In [8]:
import numpy as np
from tensorflow.keras import Input
from tensorflow.keras import regularizers
from tensorflow.keras.models import Sequential
from tensorflow.keras.layers import Dense, Dropout
from tensorflow.keras.constraints import MaxNorm

## Regularization Using the Frobenius Norm

In a neuron network, the weight matrix $W^{\ell}$ for a layer $\ell$ has the following dimensions:

\begin{align*}
\underbrace{W^{\ell}}_{n^{\ell} \times n^{\ell - 1}}
\end{align*}

where 

* $n^{\ell}$ is the number of neurons or units in the current layer $\ell$ 
* $n^{\ell - 1}$ is the number of neurons or units in the input layer $\ell - 1$ for the current layer $\ell$

The bias vector $\vec{b}^{\ell}$ for a layer $\ell$ has the following dimensions:

\begin{align*}
\underbrace{\vec{b}^{\ell}}_{n^{\ell} \times 1}
\end{align*}

The cost function of a neural network is a function of all parameters:

\begin{align*}
J(W^{1}, \vec{b}^{1}, W^{2}, \vec{b}^{2}, ..., W^{\mathcal{L}}, \vec{b}^{\mathcal{L}}) = \frac{1}{m}\sum^{m}_{i=1}L(\hat{y}^{i}, y^{i})

# [Records supplied]
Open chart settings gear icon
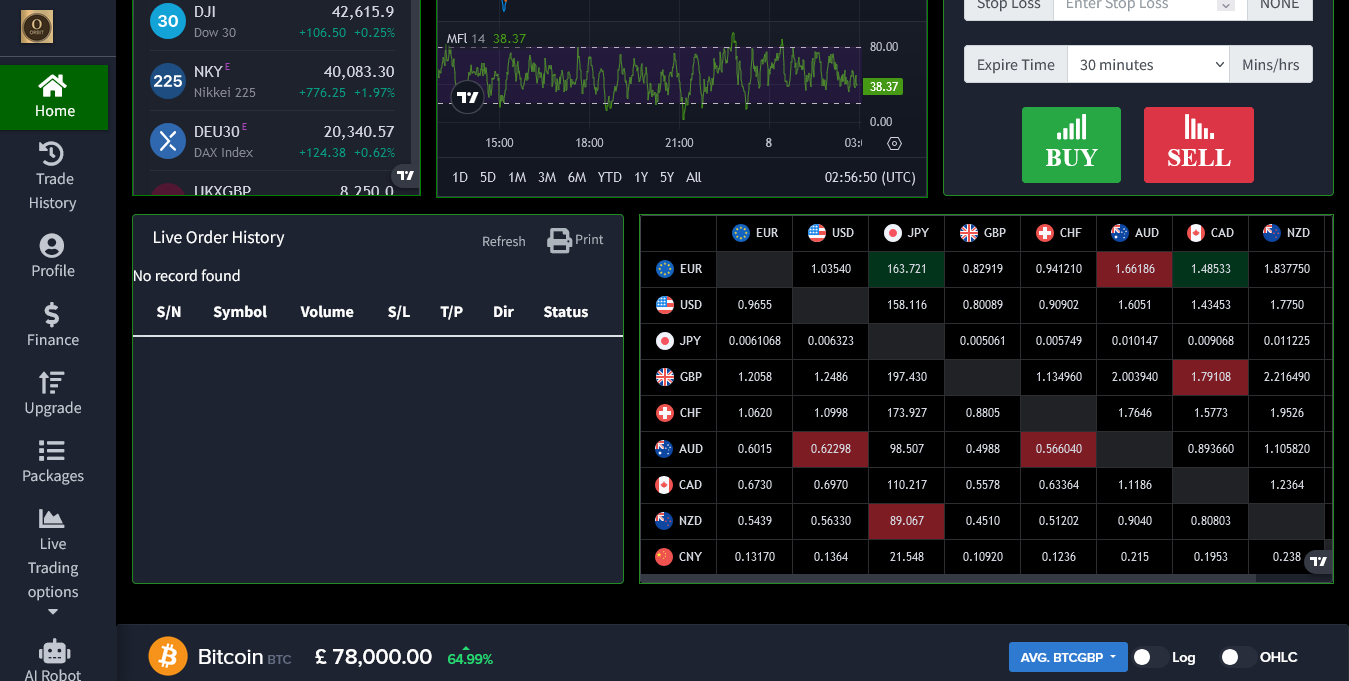The height and width of the screenshot is (681, 1349). [894, 143]
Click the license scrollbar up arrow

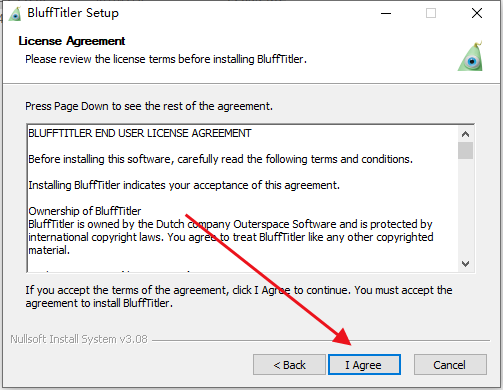coord(465,134)
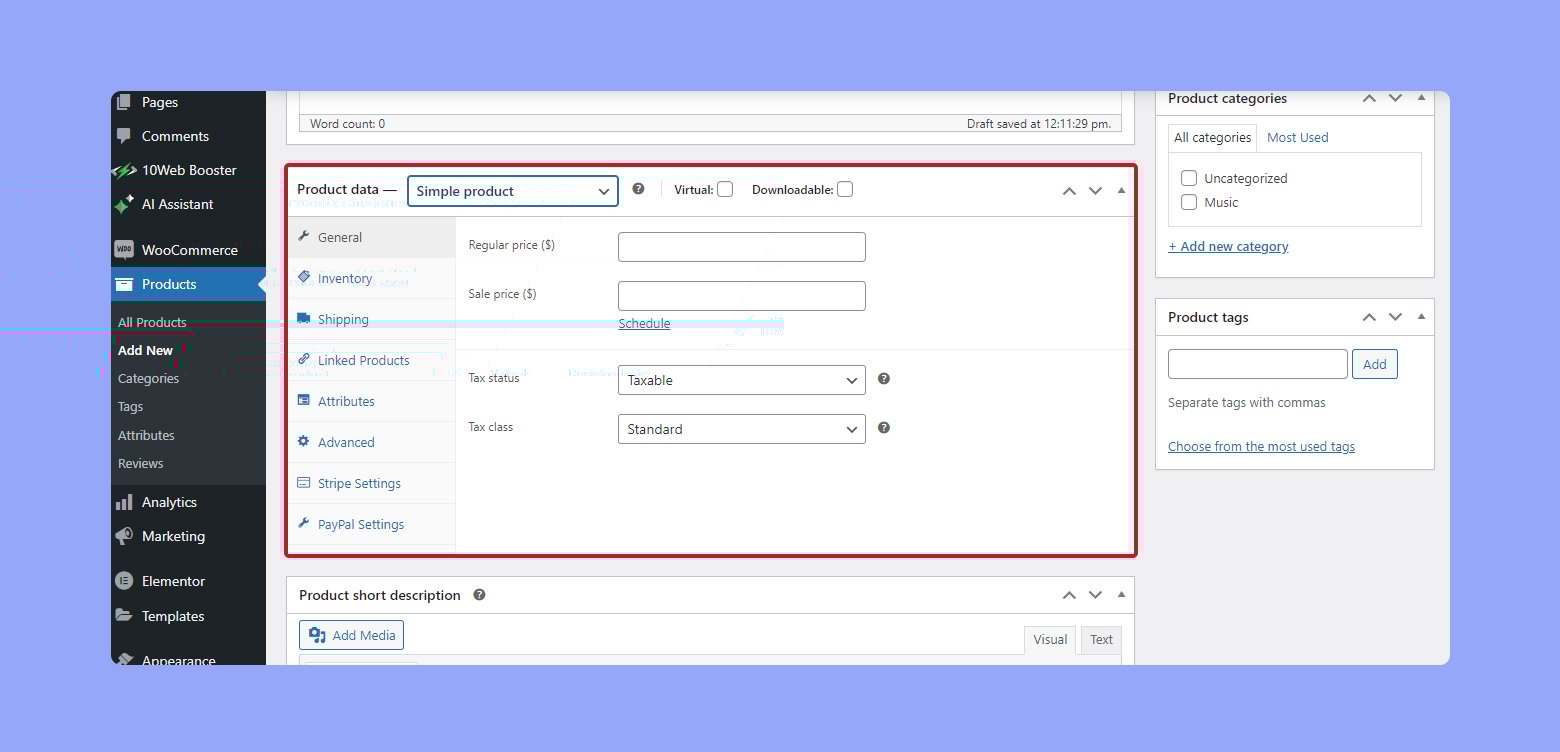This screenshot has width=1560, height=752.
Task: Click help icon next to Tax status
Action: click(883, 379)
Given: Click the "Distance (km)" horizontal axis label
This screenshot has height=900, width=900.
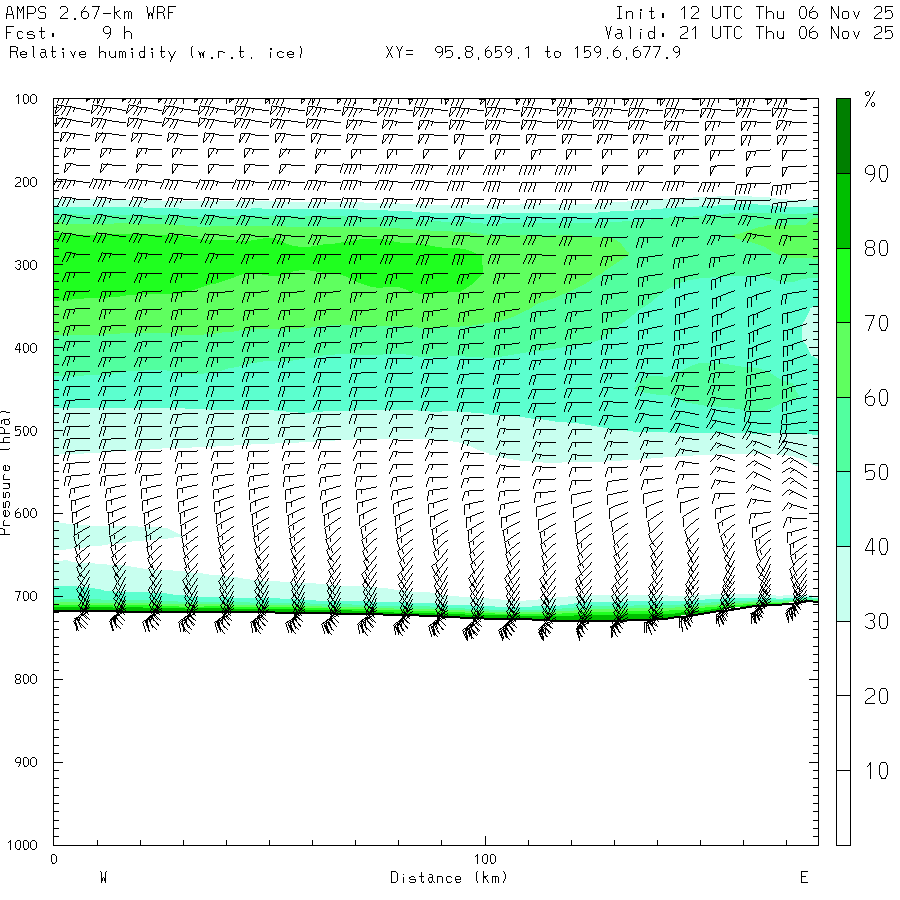Looking at the screenshot, I should click(448, 878).
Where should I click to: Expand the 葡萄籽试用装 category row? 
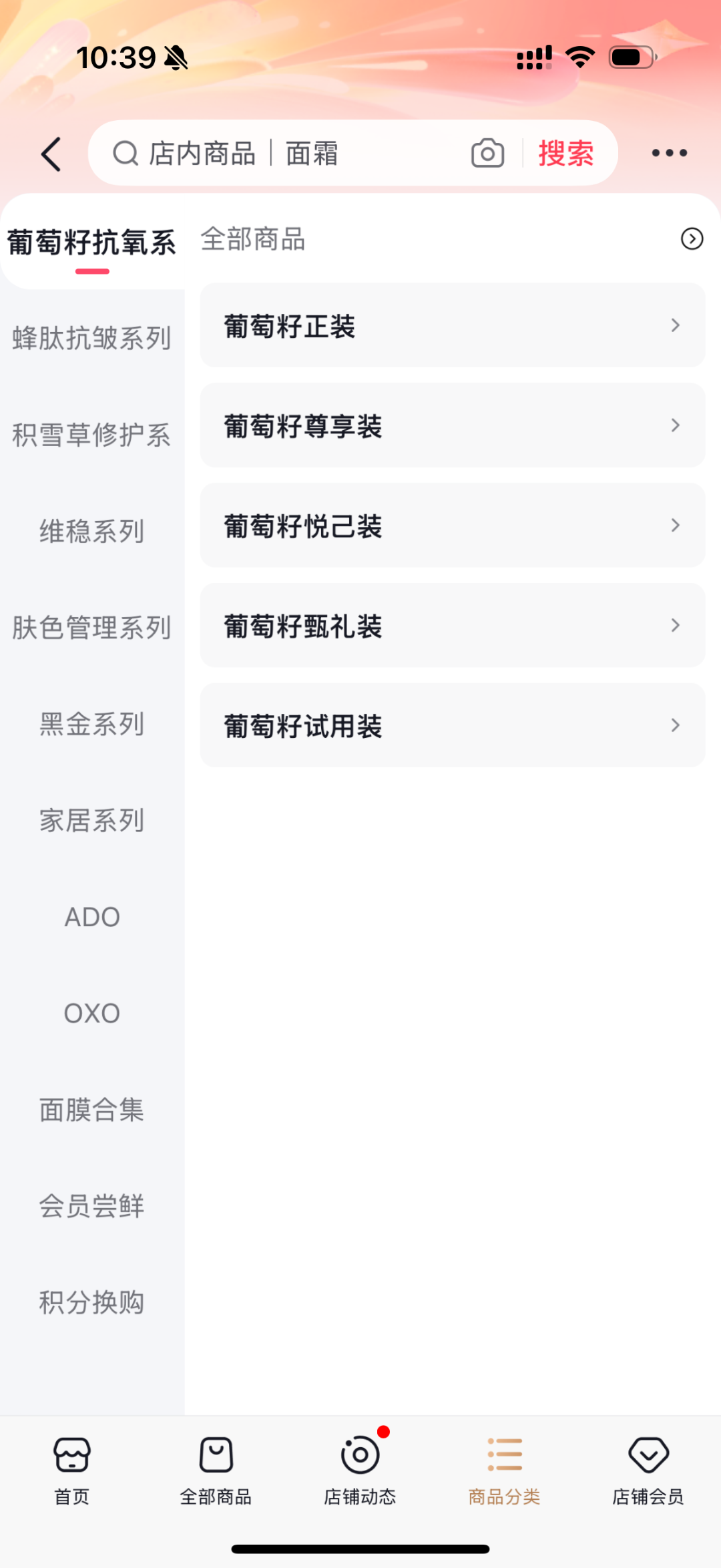[452, 725]
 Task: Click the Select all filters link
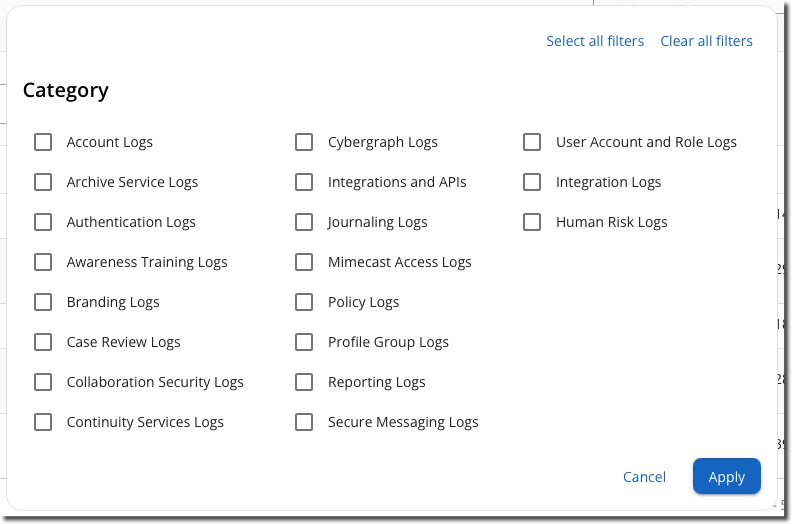[595, 41]
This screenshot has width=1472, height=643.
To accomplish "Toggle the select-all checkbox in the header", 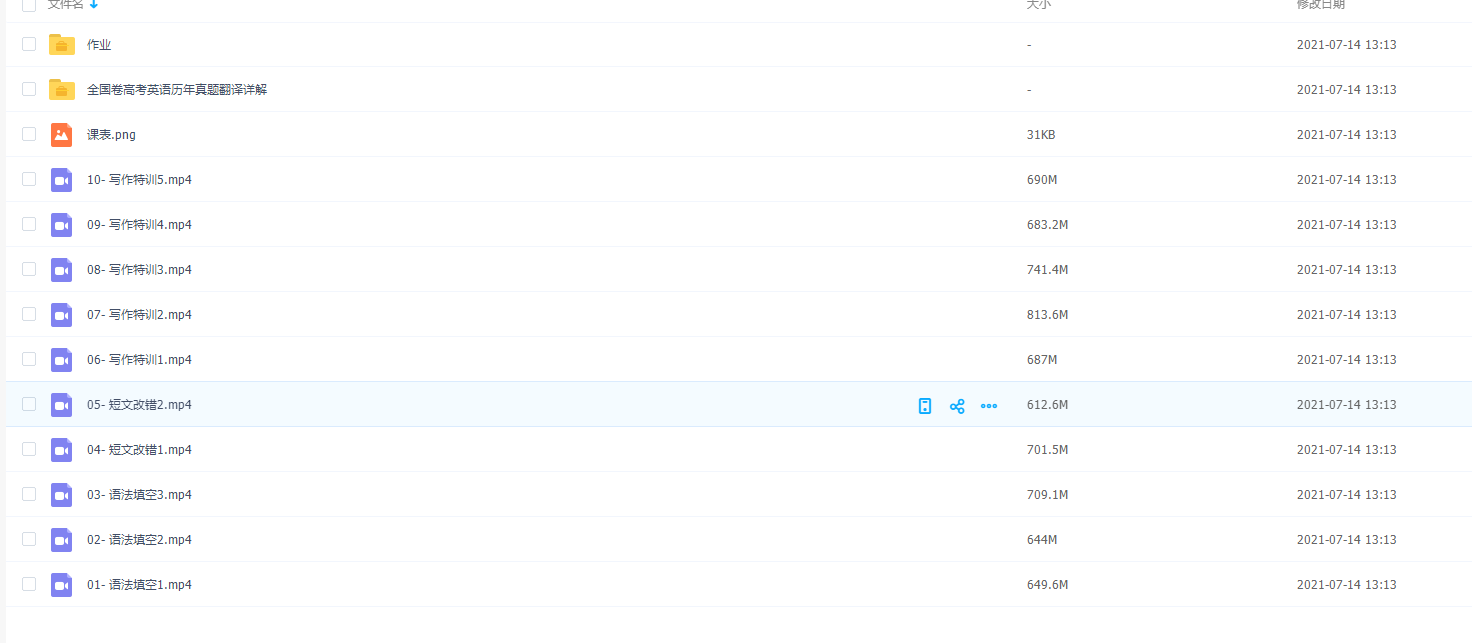I will tap(29, 5).
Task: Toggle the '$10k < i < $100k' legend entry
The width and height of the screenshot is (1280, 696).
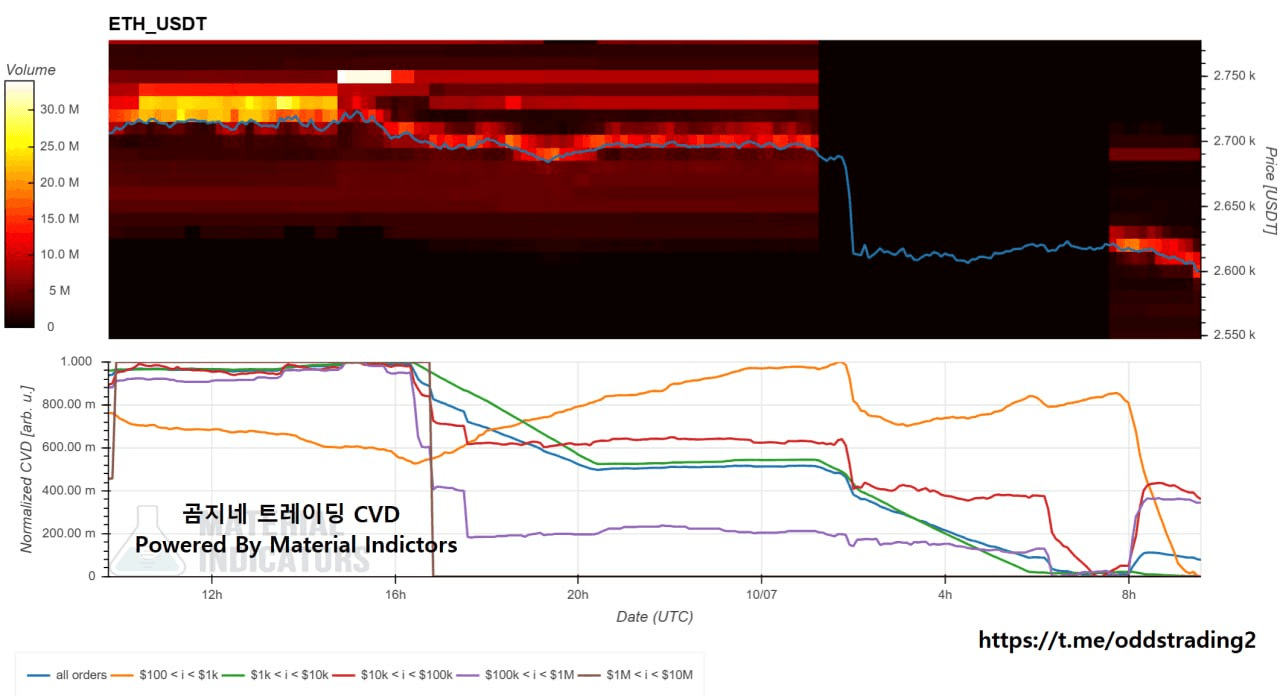Action: point(394,675)
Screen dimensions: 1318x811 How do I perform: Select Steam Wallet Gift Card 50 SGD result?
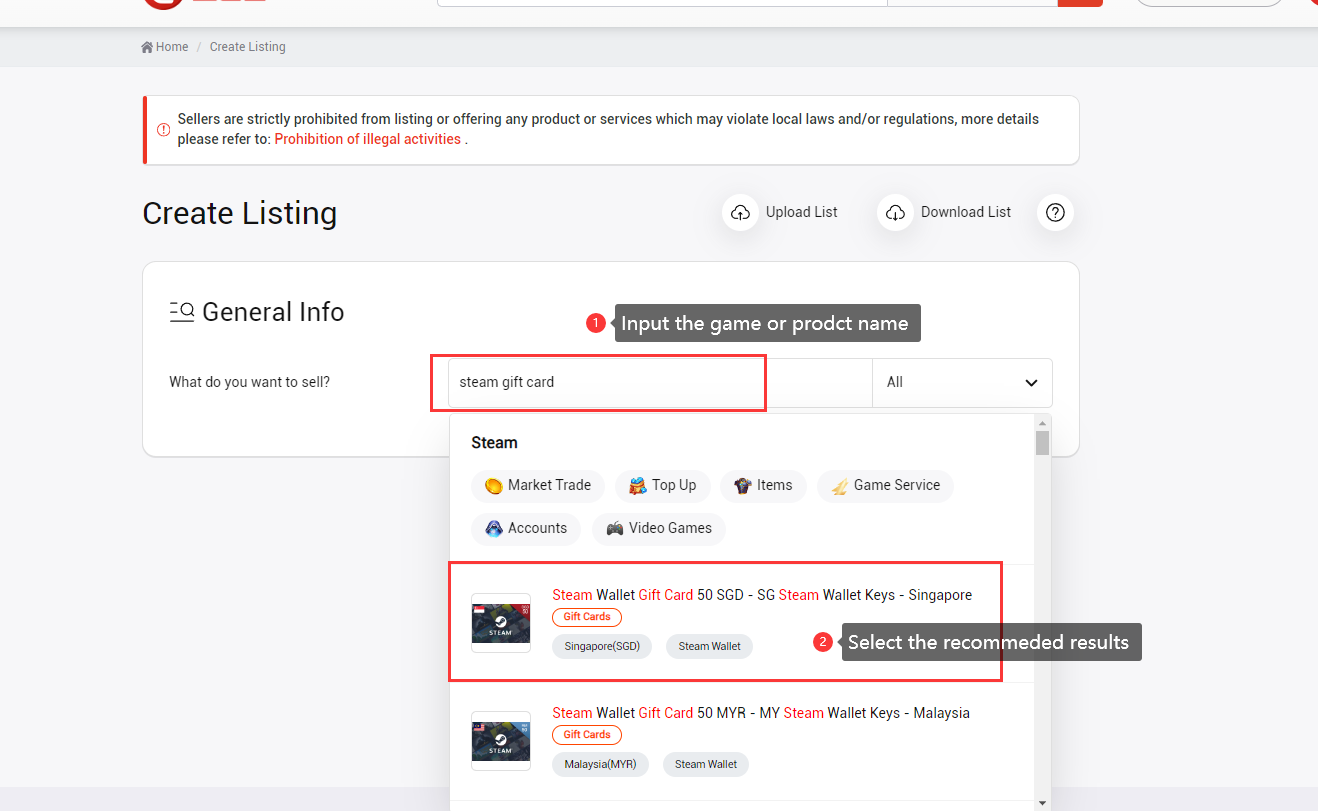[x=761, y=595]
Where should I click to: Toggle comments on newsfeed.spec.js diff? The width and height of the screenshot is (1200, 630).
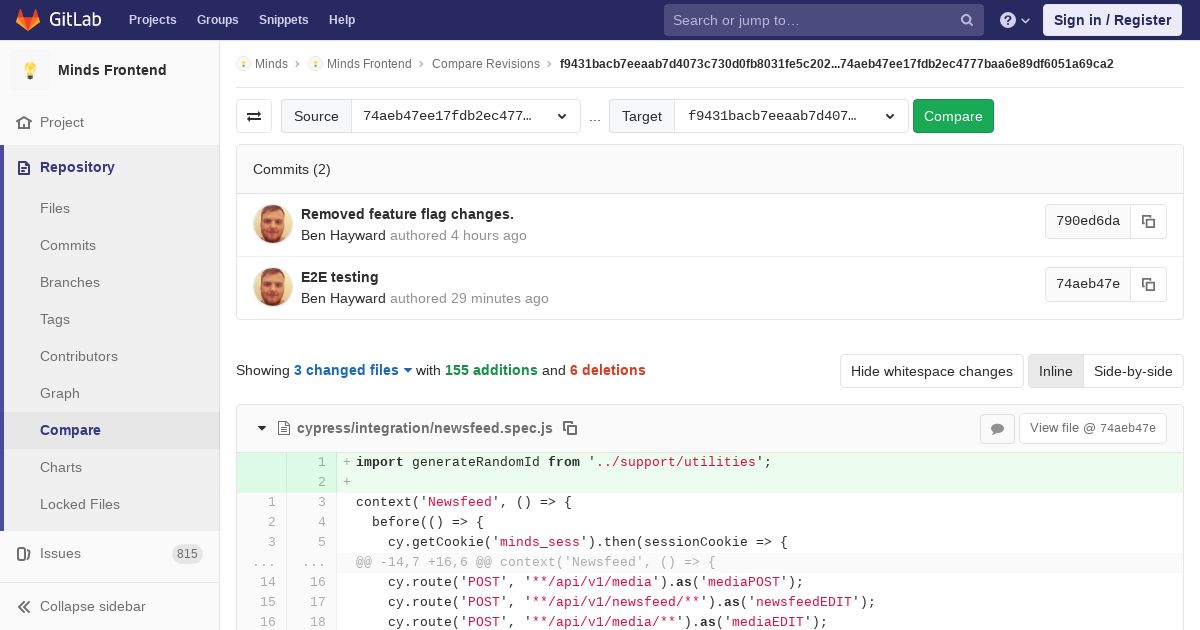pyautogui.click(x=997, y=428)
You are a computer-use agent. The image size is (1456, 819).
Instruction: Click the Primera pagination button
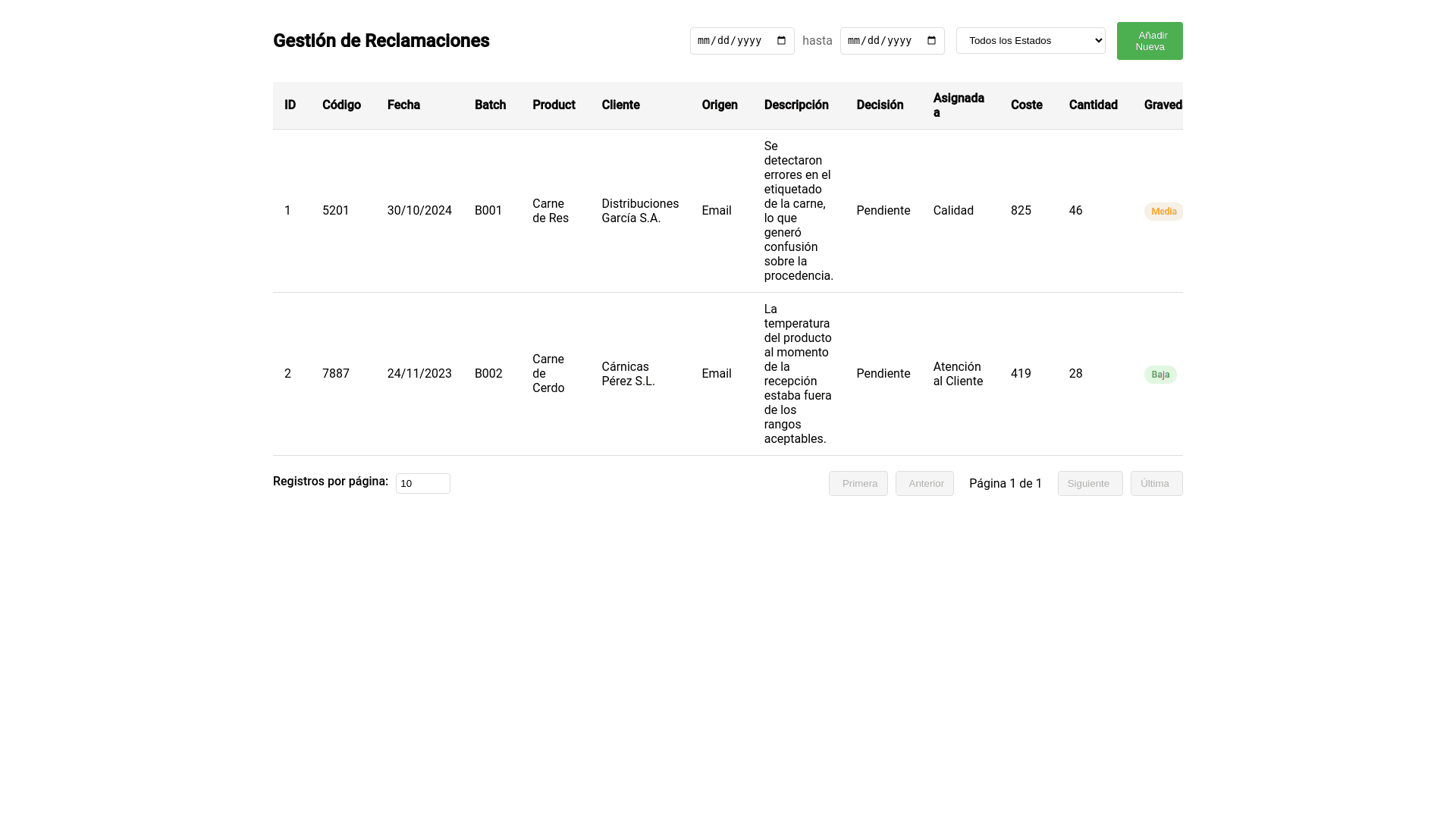[x=858, y=484]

# [The request]
List every name that the import lines at the top of the Frobenius norm regularization text bring in from tensorflow.keras or its submodules.

# [Response to this task]
Input, regularizers, Sequential, Dense, Dropout, MaxNorm